**THE TASK**
Extract every one of the lines below verbatim and in their original order, omitting none.

**THE DATA**
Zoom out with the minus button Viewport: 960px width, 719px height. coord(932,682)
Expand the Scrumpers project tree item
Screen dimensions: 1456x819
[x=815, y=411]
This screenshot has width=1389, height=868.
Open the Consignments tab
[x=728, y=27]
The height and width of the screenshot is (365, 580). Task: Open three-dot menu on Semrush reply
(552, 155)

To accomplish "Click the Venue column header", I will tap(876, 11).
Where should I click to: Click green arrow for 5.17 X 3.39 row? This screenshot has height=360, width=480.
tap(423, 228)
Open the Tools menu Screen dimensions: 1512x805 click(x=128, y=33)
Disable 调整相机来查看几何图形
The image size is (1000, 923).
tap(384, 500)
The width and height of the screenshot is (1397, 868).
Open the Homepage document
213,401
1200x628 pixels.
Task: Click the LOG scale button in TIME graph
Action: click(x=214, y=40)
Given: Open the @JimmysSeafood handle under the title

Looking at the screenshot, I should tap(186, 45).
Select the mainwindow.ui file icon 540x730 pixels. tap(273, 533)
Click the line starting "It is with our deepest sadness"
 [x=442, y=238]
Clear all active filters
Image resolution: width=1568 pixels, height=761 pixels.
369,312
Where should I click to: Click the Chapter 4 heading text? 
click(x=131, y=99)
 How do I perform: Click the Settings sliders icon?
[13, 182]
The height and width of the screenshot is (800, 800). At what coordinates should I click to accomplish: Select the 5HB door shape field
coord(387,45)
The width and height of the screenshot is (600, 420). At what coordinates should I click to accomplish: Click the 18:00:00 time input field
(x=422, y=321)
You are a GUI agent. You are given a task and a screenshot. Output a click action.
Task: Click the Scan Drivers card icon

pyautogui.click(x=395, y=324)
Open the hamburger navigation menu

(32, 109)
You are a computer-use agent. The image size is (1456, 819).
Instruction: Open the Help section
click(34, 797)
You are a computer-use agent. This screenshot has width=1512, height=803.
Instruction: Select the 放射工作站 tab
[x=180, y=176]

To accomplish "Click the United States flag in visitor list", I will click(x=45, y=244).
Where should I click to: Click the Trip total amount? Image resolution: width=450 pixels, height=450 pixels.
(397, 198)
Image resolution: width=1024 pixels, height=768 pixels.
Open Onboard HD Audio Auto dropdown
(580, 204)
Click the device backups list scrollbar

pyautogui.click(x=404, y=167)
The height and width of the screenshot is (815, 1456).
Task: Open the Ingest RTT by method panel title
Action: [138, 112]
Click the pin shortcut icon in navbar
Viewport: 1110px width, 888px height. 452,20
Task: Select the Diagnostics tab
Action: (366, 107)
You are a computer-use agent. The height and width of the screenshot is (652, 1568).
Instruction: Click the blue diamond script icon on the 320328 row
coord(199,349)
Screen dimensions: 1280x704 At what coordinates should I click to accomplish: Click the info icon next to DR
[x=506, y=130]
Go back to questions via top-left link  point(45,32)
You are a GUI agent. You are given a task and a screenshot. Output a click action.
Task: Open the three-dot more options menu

**COMPLETED TASK**
Zoom out with the minus button Viewport: 960px width, 719px height. coord(932,682)
Expand the Scrumpers project tree item
Screen dimensions: 1456x819
[x=815, y=411]
This screenshot has width=1389, height=868.
Open the Consignments tab
[x=728, y=27]
The height and width of the screenshot is (365, 580). Task: Open three-dot menu on Semrush reply
(552, 155)

To accomplish "Click the Venue column header", I will tap(876, 11).
Where should I click to: Click green arrow for 5.17 X 3.39 row? This screenshot has height=360, width=480.
tap(423, 228)
Open the Tools menu Screen dimensions: 1512x805 click(x=128, y=33)
Disable 调整相机来查看几何图形
The image size is (1000, 923).
tap(384, 500)
The width and height of the screenshot is (1397, 868).
Open the Homepage document
213,401
1200x628 pixels.
Task: Click the LOG scale button in TIME graph
Action: click(x=214, y=40)
Given: Open the @JimmysSeafood handle under the title

Looking at the screenshot, I should tap(186, 45).
Select the mainwindow.ui file icon 540x730 pixels. tap(273, 533)
Click the line starting "It is with our deepest sadness"
 [x=442, y=238]
Clear all active filters
Image resolution: width=1568 pixels, height=761 pixels.
369,312
Where should I click to: Click the Chapter 4 heading text? 
click(x=131, y=99)
 How do I perform: Click the Settings sliders icon?
[13, 182]
The height and width of the screenshot is (800, 800). At what coordinates should I click to accomplish: Select the 5HB door shape field
coord(387,45)
The width and height of the screenshot is (600, 420). At what coordinates should I click to accomplish: Click the 18:00:00 time input field
(x=422, y=321)
You are a GUI agent. You are given a task and a screenshot. Output a click action.
Task: Click the Scan Drivers card icon

pyautogui.click(x=395, y=324)
Open the hamburger navigation menu

(32, 109)
You are a computer-use agent. The image size is (1456, 819).
Instruction: Open the Help section
click(34, 797)
You are a computer-use agent. This screenshot has width=1512, height=803.
Instruction: Select the 放射工作站 tab
[x=180, y=176]

To accomplish "Click the United States flag in visitor list", I will click(x=45, y=244).
Where should I click to: Click the Trip total amount? Image resolution: width=450 pixels, height=450 pixels.
(397, 198)
Image resolution: width=1024 pixels, height=768 pixels.
Open Onboard HD Audio Auto dropdown
(580, 204)
Click the device backups list scrollbar

pyautogui.click(x=404, y=167)
The height and width of the screenshot is (815, 1456).
Task: Open the Ingest RTT by method panel title
Action: [138, 112]
Click the pin shortcut icon in navbar
Viewport: 1110px width, 888px height. 452,20
Task: Select the Diagnostics tab
Action: (366, 107)
You are a computer-use agent. The height and width of the screenshot is (652, 1568).
Instruction: Click the blue diamond script icon on the 320328 row
coord(199,349)
Screen dimensions: 1280x704 At what coordinates should I click to accomplish: Click the info icon next to DR
[x=506, y=130]
Go back to questions via top-left link  point(45,32)
You are a GUI agent. You are given a task and a screenshot. Output a click action.
Task: Open the three-dot more options menu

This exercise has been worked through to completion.